University of Hawaii Cancer Center’s NCI Designation Renewal Means Additional Funding for Mesothelioma Research
The University of Hawaii Cancer Center has once again been named a National Cancer Institute (NCI)-designated Cancer Center. The five-year designation not only brings recognition to UH as being one of the nation’s best cancer centers, but it also provides vital funding for continued research. The UH Cancer Center researchers, led by Michele Carbone, M.D., Ph.D., have published significant findings related to mesothelioma research. Their latest study pinpointed the protein HMGB1 as a key player in the development of malignant mesothelioma.
Often called “asbestos cancer” since asbestos exposure is known to cause the disease, malignant mesothelioma is a rare, aggressive cancer that is resistant to many cancer treatments. Currently there is no known cure for mesothelioma, however, scientists are researching in earnest for a breakthrough treatment that will improve survival and quality of life for patients. Approximately 3,000 Americans are diagnosed with the disease each year.
The UH Cancer Center is one of only 66 NCI-designated cancer centers in the United States. According to NCI, the designated cancer centers are awarded the NCI distinction by demonstrating strong organizational capabilities, institutional commitment, and trans-disciplinary, cancer-focused science; experienced scientific and administrative leadership, and state-of-the-art cancer research and patient care facilities. NCI-designated Cancer Centers play a key national role in developing new therapies in rare cancers, such as mesothelioma, and are expected to lead, and/or participate in, NCI’s National Clinical Trials Network trials, including studies of rare cancers.

---------------

How to complete this task:
Continue the article on the University of Hawaii Cancer Center's NCI designation from the point where it stops.

---------------

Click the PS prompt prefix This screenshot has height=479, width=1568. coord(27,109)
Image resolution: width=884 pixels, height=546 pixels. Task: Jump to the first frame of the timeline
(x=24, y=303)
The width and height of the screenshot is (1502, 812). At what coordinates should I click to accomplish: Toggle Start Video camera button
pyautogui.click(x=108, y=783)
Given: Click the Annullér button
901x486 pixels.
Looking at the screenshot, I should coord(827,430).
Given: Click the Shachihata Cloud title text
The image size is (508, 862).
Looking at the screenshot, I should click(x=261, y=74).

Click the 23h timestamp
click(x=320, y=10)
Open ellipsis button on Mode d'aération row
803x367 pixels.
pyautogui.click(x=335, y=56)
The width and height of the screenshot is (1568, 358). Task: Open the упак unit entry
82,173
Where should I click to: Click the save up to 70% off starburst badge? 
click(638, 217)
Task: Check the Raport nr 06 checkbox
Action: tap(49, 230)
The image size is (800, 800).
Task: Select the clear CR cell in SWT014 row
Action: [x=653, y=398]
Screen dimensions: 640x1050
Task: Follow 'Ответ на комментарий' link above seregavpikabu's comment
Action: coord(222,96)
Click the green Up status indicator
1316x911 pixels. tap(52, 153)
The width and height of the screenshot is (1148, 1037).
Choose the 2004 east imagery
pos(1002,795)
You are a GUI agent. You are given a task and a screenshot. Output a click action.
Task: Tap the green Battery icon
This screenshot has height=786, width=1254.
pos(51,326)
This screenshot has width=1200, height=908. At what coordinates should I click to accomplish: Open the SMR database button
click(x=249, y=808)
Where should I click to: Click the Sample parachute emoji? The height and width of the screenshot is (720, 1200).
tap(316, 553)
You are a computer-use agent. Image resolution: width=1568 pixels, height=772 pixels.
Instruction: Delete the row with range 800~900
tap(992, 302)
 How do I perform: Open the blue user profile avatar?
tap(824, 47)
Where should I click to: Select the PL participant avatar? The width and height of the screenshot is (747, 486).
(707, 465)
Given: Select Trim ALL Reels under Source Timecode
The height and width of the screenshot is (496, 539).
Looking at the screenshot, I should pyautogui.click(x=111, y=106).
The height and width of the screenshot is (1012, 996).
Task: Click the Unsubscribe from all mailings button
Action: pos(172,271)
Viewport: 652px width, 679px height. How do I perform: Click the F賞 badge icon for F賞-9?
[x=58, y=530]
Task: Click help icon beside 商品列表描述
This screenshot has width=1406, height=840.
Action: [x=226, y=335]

---------------

Exercise result:
“This recognition and the funding that comes with the NCI designation is extremely significant for the university as well as the state of Hawai‘i,” said University of Hawai‘i President M.R.C. Greenwood in the press release announcing the award. “Not only will the UH Cancer Center be able to continue its efforts to advance the understanding of cancers that are prevalent in our island population and explore potential new cures found in our unique environment, but this also marks a critical step forward in the university’s efforts to build on our research strengths and develop an innovation economy for our state.”
The UH Cancer Center received its initial NCI designation in 1996 and is the only NCI-designated research facility throughout Hawai‘i and the Pacific Rim.
“The recognition and approval by the NCI is a great honor and a reflection of the hard work and dedication by our faculty and staff as well as the tremendous support of President M.R.C. Greenwood, Chancellor Virginia Hinshaw, the legislature, and our partner hospitals,” said Carbone. “Remaining an NCI-designated Cancer Center will allow us to continue to discover and develop new therapies that will lead to our goal of creating a world where cancer no longer exists.”
Last year, Carbone reported that more than 20 million people in the United States are at risk of developing malignant mesothelioma due to asbestos exposure.